Ele é um artista itinerante, fotógrafo, constantemente vasculhando o ambiente imediato, constantemente à procura. Tudo pode ser interessante para ele, desde os objetos descartados na rua até o alcance de uma árvore majestosa. As narrativas e as histórias são as principais preocupações, mas também as cadências silenciosas do não ouvido, do quase oculto.
Cada momento é precioso, agudo. Algo visto sob uma luz específica evolui, e no momento seguinte transforma-se em outra imagem. Assim, o ato de vagar é intuitivo, um sentimento profundo que emana do plexo solar, de algum lugar dentro dele.
Nesta itinerância da 36ª Bienal, estamos diante de um conjunto de seis fotografias em preto e branco, impressas em tecido de dois por dois metros, suspensas de forma que possamos circular entre elas. Em cada uma das faces da malha têxtil temos uma imagem diferente, revelada conforme nos movimentamos pelo espaço expositivo.
Em uma das fotografias, realizada no bairro da Vila Madalena, uma grande área gramada ocupa quase todo o enquadramento. O terreno é inclinado e forma uma diagonal acentuada que atravessa a imagem da parte superior esquerda até o canto inferior direito. No alto da encosta, algumas pessoas aparecem sentadas sobre a grama. Ao fundo, uma faixa de árvores e vegetação densa cria uma linha escura que separa o morro da paisagem urbana ao fundo, repleta de edifícios altos.
Nos registros realizados na Casa do Povo, no bairro do Bom Retiro, Akinbode apresenta diferentes momentos de convivência, criação e encontro dentro do espaço cultural.
Em uma das imagens, duas crianças estão em pé, diante de uma mesa, concentradas em uma atividade manual.
Em outra fotografia, há uma parede baixa de tijolos e uma mesa repleta de utensílios no primeiro plano. Sobre elas, há uma moldura branca e vazada. Detrás desse conjunto, já em segundo plano, estão duas pessoas sentadas de costas para a câmera, com a cabeça apoiada no ombro da outra, em gesto carinhoso. Ao lado delas, está um homem em pé.

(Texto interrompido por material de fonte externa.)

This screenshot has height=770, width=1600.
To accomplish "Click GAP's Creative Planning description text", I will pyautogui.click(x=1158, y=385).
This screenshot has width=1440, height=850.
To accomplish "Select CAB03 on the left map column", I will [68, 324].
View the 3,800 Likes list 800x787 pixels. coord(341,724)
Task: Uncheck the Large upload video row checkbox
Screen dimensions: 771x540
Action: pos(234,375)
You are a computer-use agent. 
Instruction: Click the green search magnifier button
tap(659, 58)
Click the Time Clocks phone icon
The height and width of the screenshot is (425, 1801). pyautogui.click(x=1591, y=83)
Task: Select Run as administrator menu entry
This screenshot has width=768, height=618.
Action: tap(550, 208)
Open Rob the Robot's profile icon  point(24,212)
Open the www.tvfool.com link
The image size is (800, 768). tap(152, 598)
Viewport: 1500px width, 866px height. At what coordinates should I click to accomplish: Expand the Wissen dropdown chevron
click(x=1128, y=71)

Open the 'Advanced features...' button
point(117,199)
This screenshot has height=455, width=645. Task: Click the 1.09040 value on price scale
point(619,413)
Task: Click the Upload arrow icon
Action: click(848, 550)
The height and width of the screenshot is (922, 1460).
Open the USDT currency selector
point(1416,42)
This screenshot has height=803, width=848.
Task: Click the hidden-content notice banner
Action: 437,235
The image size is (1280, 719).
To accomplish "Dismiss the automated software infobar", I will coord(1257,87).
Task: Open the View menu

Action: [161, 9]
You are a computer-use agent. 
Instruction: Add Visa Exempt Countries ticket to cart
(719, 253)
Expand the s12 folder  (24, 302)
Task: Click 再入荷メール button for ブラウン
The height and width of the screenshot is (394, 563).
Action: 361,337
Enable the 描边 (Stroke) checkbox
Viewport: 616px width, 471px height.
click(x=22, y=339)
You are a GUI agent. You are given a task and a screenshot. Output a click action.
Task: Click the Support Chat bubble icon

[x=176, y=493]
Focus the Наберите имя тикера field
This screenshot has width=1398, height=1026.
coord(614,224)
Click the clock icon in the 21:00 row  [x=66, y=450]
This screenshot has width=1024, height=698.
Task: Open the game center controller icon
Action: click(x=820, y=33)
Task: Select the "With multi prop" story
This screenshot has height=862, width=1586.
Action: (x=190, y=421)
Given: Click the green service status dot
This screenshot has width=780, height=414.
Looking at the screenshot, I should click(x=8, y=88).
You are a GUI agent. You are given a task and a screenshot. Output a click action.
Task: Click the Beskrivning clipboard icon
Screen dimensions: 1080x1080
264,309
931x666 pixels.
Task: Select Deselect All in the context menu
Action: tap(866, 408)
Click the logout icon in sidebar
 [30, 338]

Há também uma imagem de forte intensidade gestual: um homem aparece em primeiro plano, de costas, com o braço erguido carregando uma espécie de estandarte. À sua frente, uma multidão levanta os braços em resposta, como se participasse de uma dinâmica coletiva. O gesto cria uma linha diagonal que conduz o olhar do artista até o grupo reunido à frente.
Em outra fotografia, o ponto de vista se desloca para o palco de um teatro. No centro do enquadramento há apenas uma cadeira solitária, posicionada sobre o tablado de madeira. À frente, as cadeiras da plateia se estendem na penumbra, com algumas pessoas espalhadas pelas fileiras.
Por fim, Akinbode registra um conjunto de mulheres diante de uma mesa comprida e retangular. As cabeças estão levemente inclinadas em direção à mesa, em gesto de concentração. Ao fundo, uma estrutura metálica com uma cortina; à frente, em primeiro plano, uma mulher de costas mexe no celular.
O conjunto das fotografias revela a Casa do Povo como lugar de encontro, prática coletiva e criação compartilhada, captando momentos de atenção, escuta, gesto e presença.
O tecido em suspensão confere às imagens uma textura suave e o formato dupla-face estimula descobertas a cada passo. Ao atravessarmos o conjunto da obra, repetimos o gesto do artista: andar, observar e absorver parte do cotidiano da cidade, histórias que se revelam ao olhar do transeunte atento.